Lufthansa, Germany’s flagship airline and Europe’s biggest airline group, says the new fleet will help reduce costs.

“The new company City Airlines will begin operations in the summer of 2024” after having “obtained its approval last June,” the German group said in a press release on Wednesday.

The regional carrier will operate from the Munich and Frankfurt airports where many of Lufthansa’s long-haul flights depart.

When will Lufthansa’s new airline launch?

Lufthansa’s new subsidiary is due to launch in July 2024.

It will allow the company to “strengthen its competitiveness on short-haul” in Europe, the German carrier said.

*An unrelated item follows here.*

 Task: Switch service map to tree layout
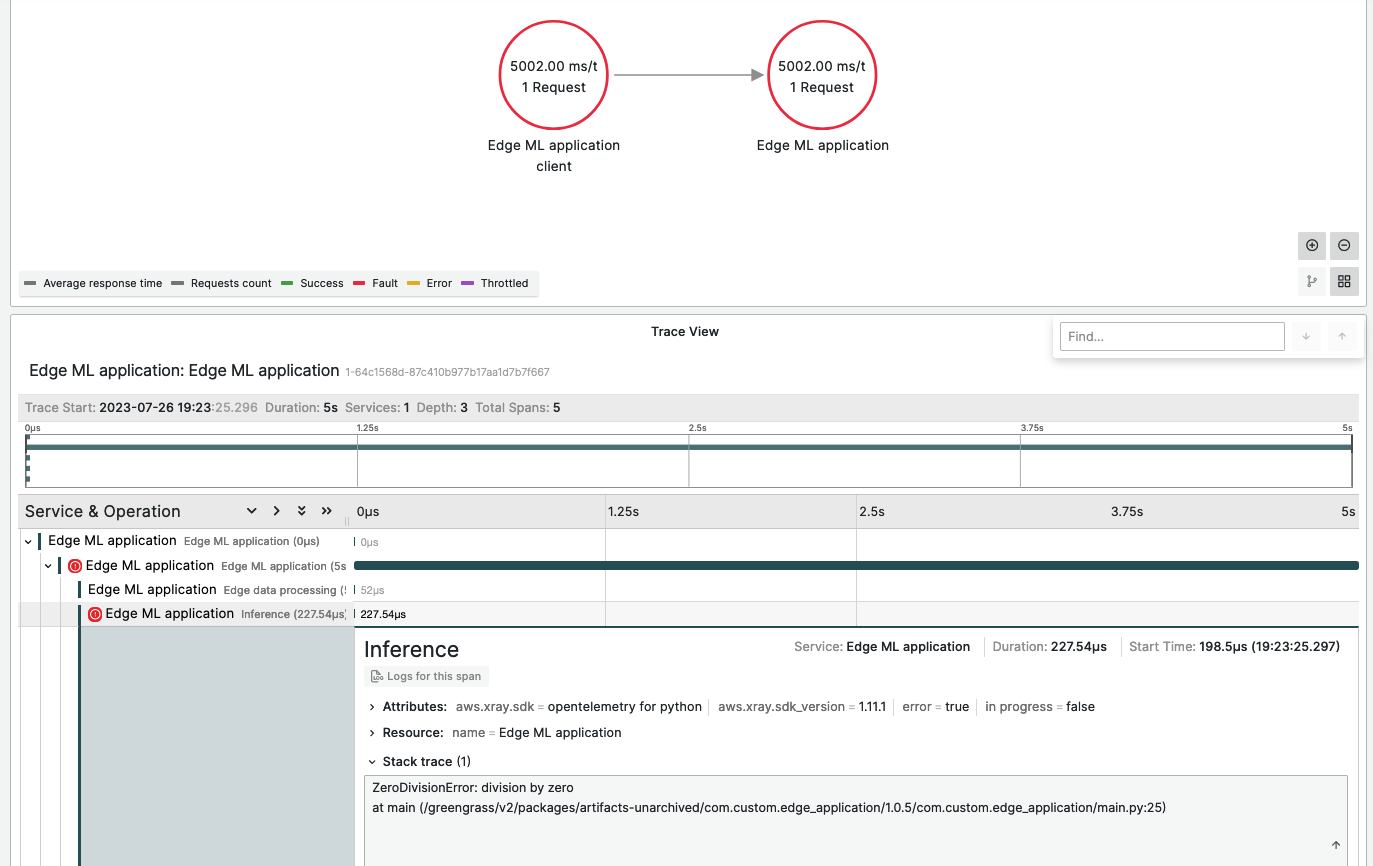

This segment is currently largely managed by another Lufthansa subsidiary, Lufthansa CityLine, whose cost structure has long been considered too expensive by management.

The two subsidiaries “will continue to operate at the same time,” according to the press statement.

Lufthansa criticised over employment strategy

The group said it will begin recruiting cockpit and cabin staff from November, favouring candidates with experience and encouraging staff from Lufthansa CityLine teams to apply.

According to the German press, former employees of the low-cost subsidiary of the Germanwings group, which closed in 2020, could also benefit.

This strategy has been denounced by unions as a legal sleight of hand. They say the move allows Lufthansa to reduce costs by hiring employees already present in the group under new, less socially advantageous contracts.

In August, the powerful pilot union VC denounced "airlines which always create new operating subsidiaries to circumvent or reduce pricing conditions."

This summer, the organisation obtained pay increases of more than 17 per cent for Lufthansa pilots. It followed a standoff with management that lasted several months and repeated strikes.

Lufthansa responded on Wednesday by assuring that it wanted to negotiate contract conditions for future employees that would be “competitive.”

"With City Airlines, we want to create prospects for the coming decades and secure sustainable jobs in Germany," said Jens Fehlinger, managing director of City Airlines.